[DATA — start]

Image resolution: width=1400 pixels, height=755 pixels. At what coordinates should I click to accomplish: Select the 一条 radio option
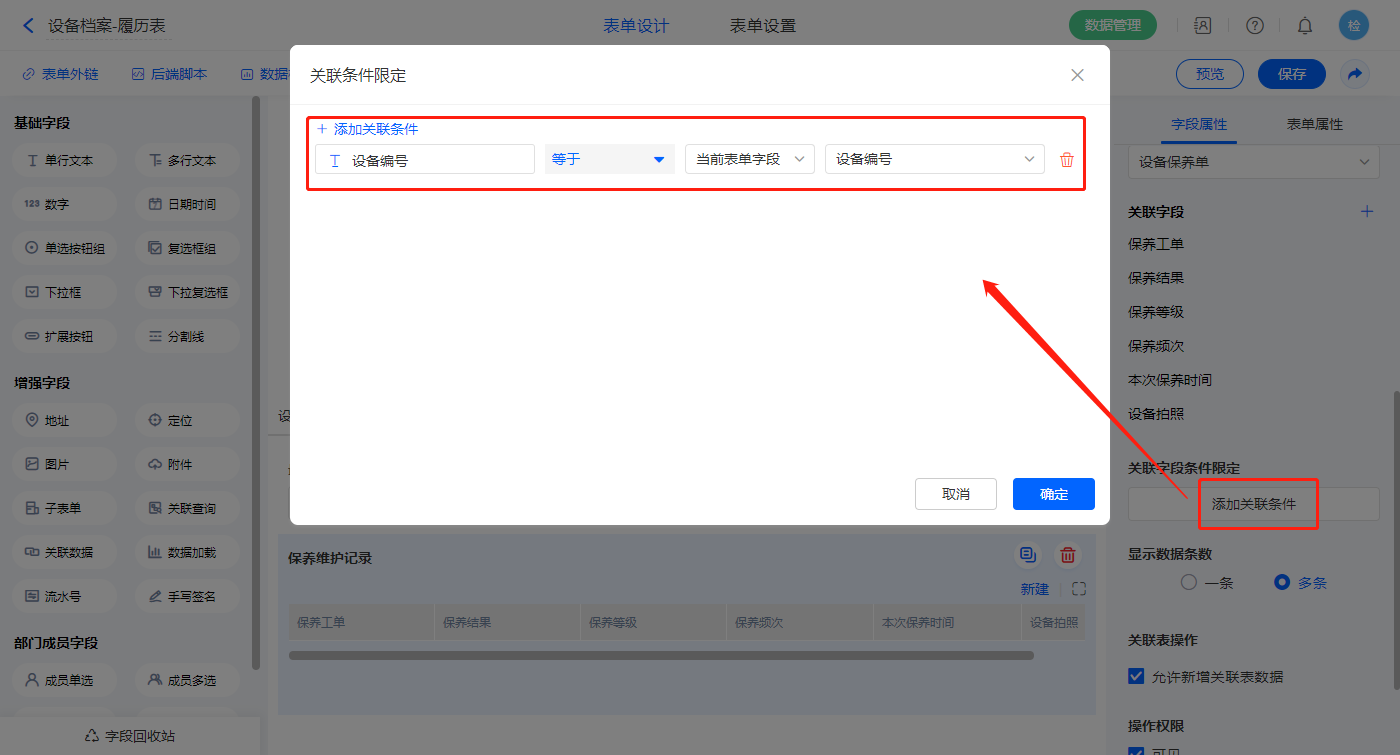click(x=1189, y=582)
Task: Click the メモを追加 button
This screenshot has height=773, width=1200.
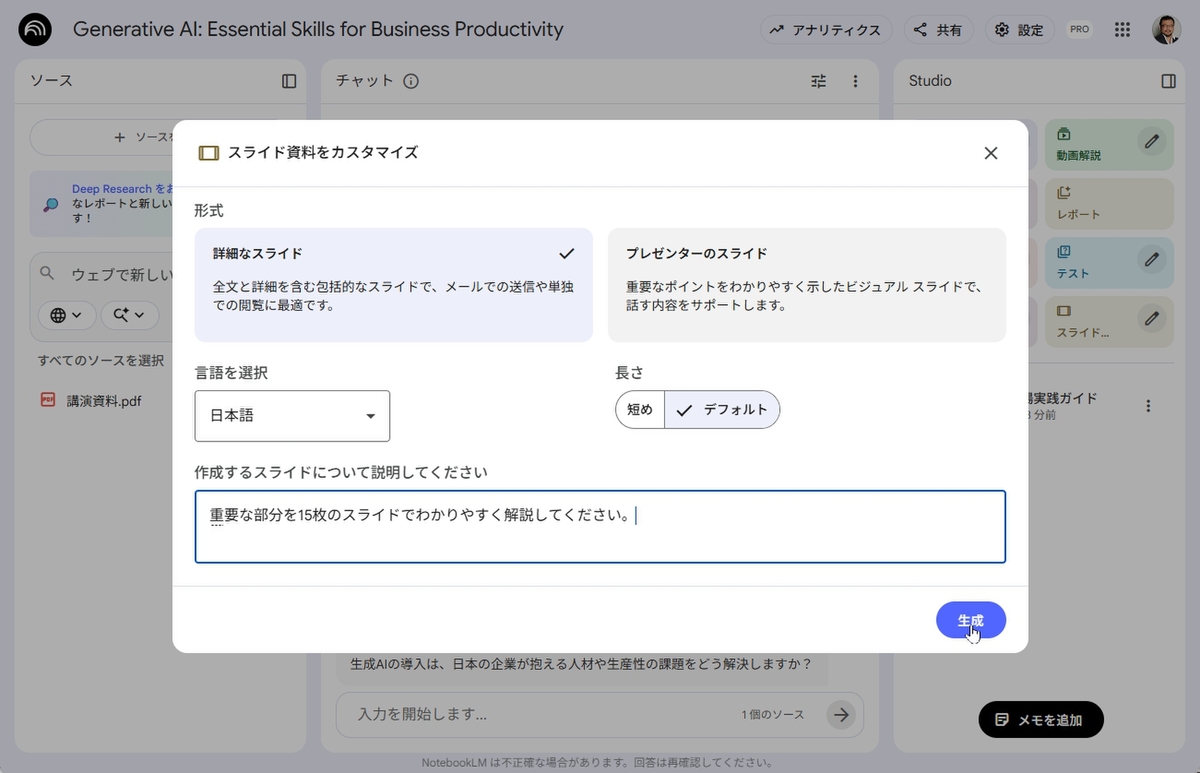Action: pyautogui.click(x=1040, y=720)
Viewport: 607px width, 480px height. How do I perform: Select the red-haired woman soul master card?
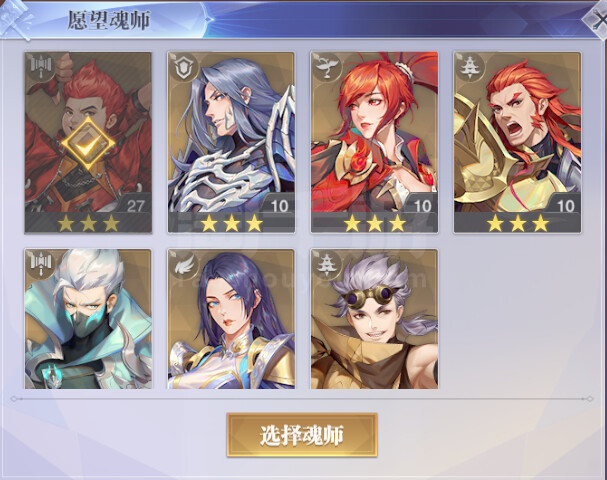374,142
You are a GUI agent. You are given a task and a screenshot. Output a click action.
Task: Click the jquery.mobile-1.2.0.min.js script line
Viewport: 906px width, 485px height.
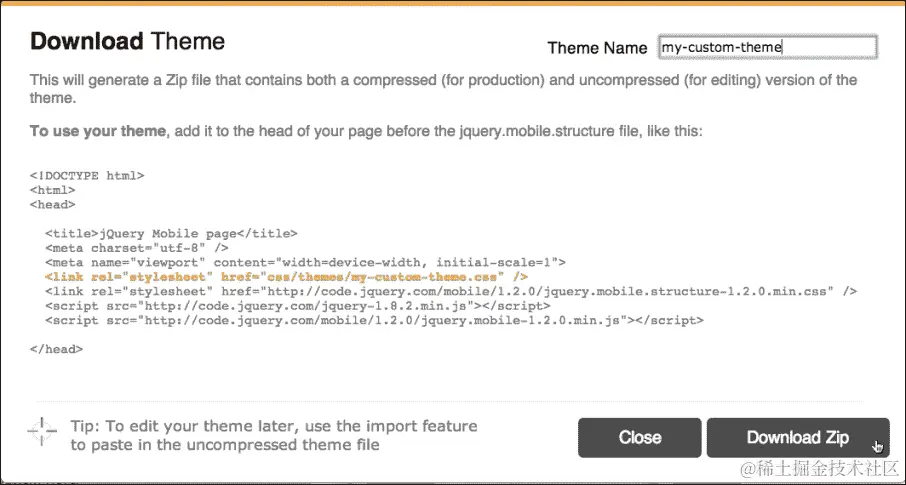coord(374,320)
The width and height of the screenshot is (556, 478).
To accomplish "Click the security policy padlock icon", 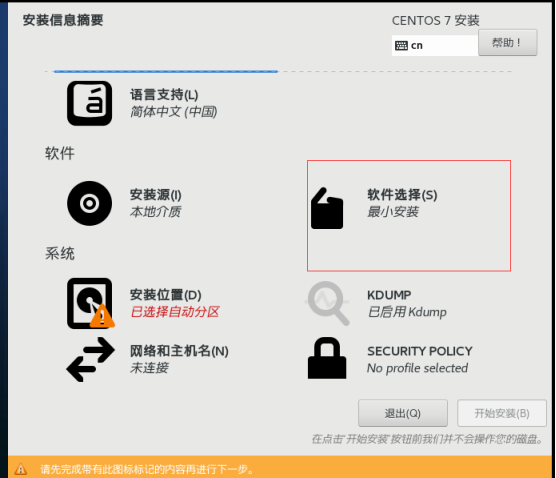I will [x=327, y=358].
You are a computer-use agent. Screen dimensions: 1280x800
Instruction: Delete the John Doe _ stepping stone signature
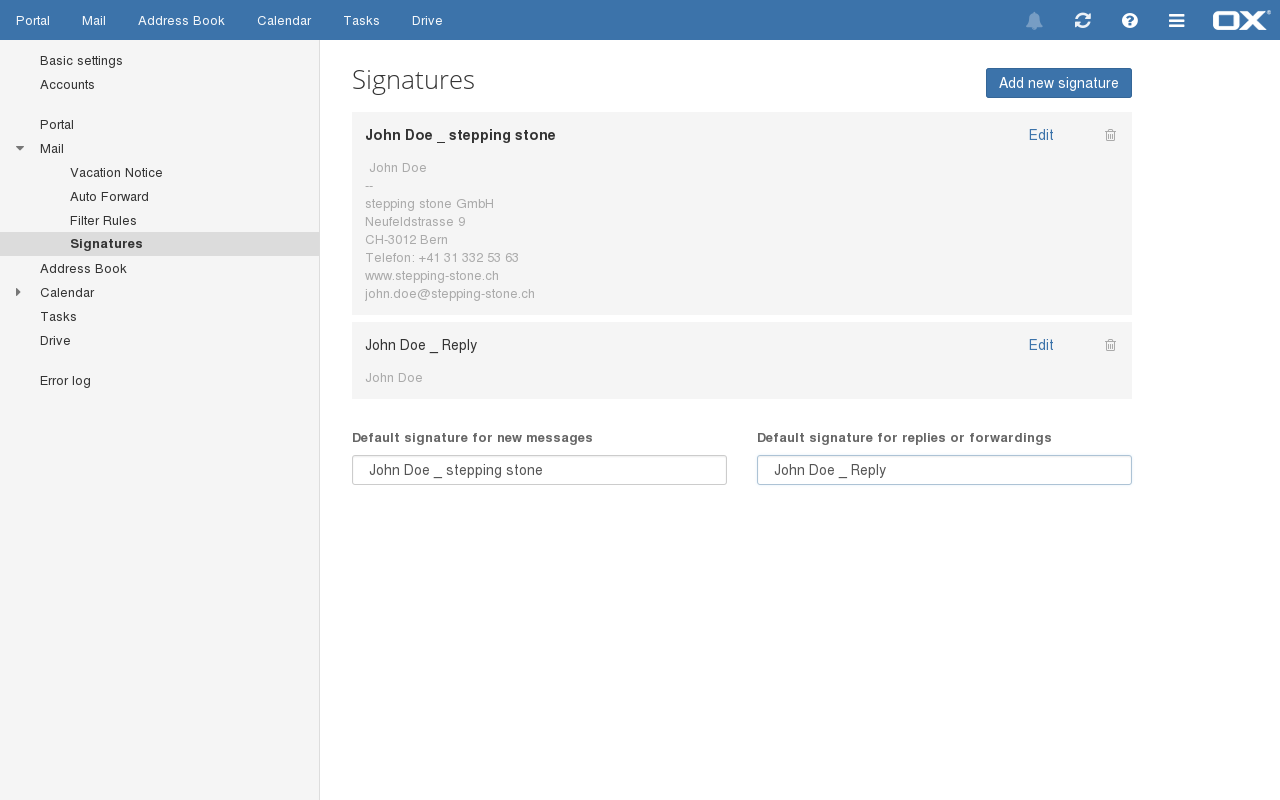(1110, 135)
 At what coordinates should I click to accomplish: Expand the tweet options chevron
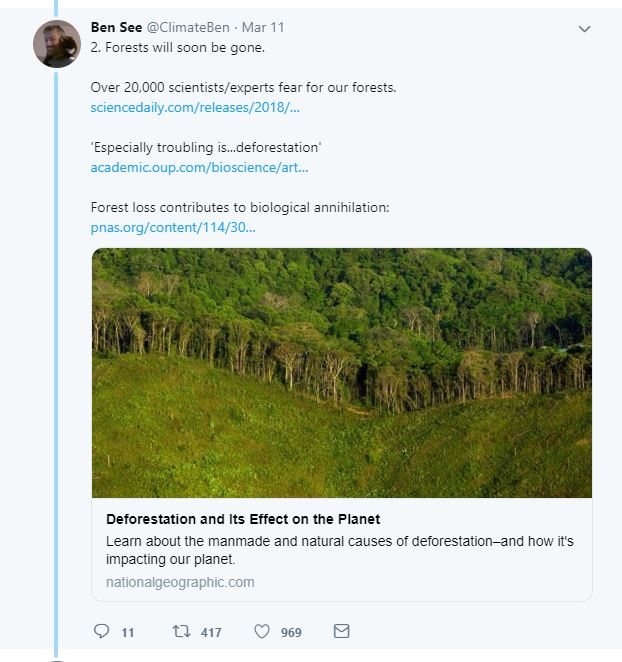tap(585, 29)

[DATA — finish]

EXERCISE BRIEF.
I need each line of the entries that holds the string "agent" located and copied.

EXERCISE SOLUTION.
You are a GUI agent. You are given a task and a screenshot. Output a click action.
You are a computer-use agent. Screen dimensions: 1280x800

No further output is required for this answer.